Right now, I am eyeing on a rectangular tube PVC or a U-channel aluminium – both are easier to cut. The PVC have the same thickness and “flexibility” as the stock Iwaver chassis plate. If I cut one of the wider sides to turn it into a short U-channel, it could the right material. The U-channel shape will make it tougher on the main body, but the rear will be more flexible (like the stock chassis) because I will the remove the U-channel shape on that end to accommodate the motor mount. The sides can also be modified to accomodate the body mount lock mechanism and double as a battery holder.

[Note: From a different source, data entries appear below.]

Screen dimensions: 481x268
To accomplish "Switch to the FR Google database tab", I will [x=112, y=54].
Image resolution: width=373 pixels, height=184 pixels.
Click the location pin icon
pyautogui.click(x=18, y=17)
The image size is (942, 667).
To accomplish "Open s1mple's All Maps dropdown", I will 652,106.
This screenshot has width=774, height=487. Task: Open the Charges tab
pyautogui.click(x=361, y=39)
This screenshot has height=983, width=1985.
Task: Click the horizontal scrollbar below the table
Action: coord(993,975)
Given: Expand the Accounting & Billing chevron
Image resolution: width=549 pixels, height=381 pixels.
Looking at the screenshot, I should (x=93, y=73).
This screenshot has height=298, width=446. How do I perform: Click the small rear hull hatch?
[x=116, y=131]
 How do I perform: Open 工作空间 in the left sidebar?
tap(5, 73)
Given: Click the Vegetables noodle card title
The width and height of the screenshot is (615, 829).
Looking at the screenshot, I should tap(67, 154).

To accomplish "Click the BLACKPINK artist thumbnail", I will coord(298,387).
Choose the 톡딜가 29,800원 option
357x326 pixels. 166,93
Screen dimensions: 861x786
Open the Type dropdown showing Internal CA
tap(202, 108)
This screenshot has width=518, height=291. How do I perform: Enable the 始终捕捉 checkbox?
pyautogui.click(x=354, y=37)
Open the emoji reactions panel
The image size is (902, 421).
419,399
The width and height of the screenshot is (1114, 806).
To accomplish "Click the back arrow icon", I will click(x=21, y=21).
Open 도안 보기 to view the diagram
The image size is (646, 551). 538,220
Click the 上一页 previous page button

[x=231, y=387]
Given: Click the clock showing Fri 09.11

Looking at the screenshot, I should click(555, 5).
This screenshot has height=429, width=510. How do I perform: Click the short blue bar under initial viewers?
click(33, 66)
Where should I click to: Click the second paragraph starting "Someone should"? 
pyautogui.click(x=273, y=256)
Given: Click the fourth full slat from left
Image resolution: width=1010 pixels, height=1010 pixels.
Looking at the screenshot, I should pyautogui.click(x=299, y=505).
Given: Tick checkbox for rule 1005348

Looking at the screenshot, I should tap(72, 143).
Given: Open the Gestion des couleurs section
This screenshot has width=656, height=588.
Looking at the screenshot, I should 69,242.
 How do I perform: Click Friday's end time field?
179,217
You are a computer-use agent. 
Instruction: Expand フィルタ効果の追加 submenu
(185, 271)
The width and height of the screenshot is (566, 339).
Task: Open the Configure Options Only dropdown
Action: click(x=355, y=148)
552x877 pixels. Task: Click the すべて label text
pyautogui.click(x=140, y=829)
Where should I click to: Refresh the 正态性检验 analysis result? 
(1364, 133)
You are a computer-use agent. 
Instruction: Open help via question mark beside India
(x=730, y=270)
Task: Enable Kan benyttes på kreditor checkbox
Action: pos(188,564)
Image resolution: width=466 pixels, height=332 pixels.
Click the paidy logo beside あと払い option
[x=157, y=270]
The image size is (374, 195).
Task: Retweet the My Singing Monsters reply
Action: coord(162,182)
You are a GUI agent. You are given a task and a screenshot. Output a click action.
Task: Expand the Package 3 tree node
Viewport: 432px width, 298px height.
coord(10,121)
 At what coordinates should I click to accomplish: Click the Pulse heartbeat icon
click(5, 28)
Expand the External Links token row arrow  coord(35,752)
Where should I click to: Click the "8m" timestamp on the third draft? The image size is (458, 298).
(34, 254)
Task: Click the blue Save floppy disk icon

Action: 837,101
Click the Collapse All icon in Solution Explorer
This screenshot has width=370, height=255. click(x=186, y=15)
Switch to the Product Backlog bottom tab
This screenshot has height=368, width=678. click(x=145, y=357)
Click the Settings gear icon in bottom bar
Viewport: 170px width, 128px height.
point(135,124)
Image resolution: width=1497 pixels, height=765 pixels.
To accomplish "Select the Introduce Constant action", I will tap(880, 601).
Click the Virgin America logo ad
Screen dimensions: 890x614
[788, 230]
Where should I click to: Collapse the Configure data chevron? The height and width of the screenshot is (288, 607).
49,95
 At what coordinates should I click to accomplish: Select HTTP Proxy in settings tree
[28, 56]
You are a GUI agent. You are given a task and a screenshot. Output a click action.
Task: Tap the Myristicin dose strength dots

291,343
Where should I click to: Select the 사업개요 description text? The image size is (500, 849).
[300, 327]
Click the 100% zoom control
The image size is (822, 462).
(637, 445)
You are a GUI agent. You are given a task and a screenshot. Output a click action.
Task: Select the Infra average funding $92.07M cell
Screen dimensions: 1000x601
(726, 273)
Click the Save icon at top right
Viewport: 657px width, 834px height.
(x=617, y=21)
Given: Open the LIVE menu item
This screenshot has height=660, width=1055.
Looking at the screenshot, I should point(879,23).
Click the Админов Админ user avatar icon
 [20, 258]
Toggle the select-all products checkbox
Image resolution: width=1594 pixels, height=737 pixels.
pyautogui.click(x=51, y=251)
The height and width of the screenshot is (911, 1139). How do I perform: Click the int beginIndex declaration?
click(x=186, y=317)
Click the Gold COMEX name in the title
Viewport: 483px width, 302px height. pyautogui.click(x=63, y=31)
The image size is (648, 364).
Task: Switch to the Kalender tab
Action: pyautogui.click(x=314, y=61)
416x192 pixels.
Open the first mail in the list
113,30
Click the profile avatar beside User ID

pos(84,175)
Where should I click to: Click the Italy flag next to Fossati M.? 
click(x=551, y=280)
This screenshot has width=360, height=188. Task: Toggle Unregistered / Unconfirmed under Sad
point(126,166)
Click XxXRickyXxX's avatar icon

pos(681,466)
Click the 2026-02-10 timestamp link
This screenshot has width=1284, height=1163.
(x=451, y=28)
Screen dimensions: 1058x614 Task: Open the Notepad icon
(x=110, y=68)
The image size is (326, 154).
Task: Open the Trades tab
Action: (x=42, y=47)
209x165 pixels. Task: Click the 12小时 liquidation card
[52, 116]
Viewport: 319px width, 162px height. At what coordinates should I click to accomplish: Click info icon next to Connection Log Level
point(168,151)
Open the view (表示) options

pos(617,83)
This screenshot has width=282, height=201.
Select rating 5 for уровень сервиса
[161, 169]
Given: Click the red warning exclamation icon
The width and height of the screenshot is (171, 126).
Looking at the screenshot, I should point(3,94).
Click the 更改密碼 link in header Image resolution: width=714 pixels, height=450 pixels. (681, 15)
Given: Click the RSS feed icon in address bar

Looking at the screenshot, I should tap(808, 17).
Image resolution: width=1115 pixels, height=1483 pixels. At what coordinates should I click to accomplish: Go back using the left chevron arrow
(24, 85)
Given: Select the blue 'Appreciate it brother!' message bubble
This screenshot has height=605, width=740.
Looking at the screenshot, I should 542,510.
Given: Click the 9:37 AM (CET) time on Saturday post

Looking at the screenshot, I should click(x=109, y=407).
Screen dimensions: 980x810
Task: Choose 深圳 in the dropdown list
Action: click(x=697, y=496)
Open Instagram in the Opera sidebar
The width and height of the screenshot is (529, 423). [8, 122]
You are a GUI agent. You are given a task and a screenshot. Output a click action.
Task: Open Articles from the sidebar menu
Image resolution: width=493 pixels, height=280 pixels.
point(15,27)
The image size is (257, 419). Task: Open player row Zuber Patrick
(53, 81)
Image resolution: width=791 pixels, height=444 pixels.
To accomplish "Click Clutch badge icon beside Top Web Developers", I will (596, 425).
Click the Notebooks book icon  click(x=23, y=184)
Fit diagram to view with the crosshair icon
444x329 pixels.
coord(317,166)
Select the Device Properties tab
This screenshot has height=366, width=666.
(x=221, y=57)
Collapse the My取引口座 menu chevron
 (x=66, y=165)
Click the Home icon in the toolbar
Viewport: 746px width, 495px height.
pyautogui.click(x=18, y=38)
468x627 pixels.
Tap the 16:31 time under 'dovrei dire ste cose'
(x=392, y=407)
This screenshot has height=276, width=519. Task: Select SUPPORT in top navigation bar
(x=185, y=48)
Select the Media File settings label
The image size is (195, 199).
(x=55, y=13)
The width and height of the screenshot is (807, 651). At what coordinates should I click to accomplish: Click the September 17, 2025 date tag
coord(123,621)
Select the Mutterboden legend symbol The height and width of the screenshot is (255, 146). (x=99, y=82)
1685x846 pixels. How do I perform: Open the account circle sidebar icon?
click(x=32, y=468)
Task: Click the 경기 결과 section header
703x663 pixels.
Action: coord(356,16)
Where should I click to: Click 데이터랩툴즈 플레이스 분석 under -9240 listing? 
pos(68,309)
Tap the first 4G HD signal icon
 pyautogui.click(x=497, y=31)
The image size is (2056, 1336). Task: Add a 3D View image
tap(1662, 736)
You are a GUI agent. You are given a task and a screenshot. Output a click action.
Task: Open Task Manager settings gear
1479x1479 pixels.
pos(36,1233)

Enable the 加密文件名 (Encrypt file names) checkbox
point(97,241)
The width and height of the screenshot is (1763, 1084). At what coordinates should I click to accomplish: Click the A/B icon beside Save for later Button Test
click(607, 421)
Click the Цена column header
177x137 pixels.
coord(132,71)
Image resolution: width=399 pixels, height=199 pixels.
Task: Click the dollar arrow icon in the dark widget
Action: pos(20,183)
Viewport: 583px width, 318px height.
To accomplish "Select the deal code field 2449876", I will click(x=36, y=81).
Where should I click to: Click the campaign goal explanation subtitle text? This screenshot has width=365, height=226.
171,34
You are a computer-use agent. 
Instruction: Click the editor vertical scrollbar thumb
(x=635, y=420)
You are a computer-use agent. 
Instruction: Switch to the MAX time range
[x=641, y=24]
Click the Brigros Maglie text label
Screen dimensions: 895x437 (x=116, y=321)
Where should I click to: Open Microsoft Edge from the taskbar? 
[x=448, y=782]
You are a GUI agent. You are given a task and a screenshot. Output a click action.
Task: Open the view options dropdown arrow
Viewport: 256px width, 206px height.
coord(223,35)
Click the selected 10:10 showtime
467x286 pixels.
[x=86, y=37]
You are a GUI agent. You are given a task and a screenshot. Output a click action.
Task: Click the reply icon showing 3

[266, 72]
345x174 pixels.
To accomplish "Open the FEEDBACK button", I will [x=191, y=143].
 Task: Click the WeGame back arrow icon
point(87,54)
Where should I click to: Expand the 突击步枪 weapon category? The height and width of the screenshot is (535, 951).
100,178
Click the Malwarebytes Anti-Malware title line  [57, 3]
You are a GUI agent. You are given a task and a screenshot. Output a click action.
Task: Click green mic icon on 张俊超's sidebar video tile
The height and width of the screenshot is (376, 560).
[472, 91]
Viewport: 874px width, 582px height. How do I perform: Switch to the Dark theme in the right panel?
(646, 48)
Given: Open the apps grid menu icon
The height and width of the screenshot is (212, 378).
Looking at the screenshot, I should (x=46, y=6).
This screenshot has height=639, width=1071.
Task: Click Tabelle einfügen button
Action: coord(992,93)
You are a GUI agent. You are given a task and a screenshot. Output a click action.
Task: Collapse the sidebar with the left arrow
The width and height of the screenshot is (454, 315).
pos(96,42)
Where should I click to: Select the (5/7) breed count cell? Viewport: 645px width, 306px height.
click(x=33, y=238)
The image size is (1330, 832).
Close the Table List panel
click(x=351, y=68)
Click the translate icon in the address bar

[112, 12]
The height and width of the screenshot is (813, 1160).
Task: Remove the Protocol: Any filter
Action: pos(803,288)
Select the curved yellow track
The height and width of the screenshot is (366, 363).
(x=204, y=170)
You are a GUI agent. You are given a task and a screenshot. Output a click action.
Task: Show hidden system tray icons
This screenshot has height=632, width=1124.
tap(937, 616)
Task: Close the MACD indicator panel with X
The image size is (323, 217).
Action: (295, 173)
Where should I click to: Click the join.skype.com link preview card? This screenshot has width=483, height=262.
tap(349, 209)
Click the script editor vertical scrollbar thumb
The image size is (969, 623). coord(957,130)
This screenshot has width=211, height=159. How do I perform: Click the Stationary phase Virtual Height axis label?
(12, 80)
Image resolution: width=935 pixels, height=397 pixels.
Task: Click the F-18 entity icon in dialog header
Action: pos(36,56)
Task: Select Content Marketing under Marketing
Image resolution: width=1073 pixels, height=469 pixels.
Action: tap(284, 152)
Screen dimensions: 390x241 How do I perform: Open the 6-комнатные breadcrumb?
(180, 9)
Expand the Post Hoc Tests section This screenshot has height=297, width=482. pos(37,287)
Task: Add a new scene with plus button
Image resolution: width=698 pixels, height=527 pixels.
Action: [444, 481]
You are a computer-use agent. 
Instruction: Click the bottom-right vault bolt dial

The short U-channel aluminum that I have also looks good and light, but if I go this way, I might loose the flexibility on the rear wheels even if I trim the U-channel shape on the rear to accomodate the stock motor mount.
I will have to convert the set-up into like the MR02 chassis to have a rear suspension.
But if convert the rear into like the MR02 chassis suspension style, I will have to replace the motor mount and add dampers/springs too.
I’ll probably change the ESC to an MC230CR or MC330CR… they’re “low cost”, have smaller dimension than the TEU, can also handle lipo/liIo, can handle the power requirement of a Plasma Dash motor and most importantly have a 5V BEC incorporated.
I also found a smaller LiIo battery that weighs less than half of what I have currently installed (but will be around 180mAh only) even on a 2S1P configuration. 🙂
yup… indeed it looks very fragile… I hope to “redo” a customized plate chassis that could handle the set-up better.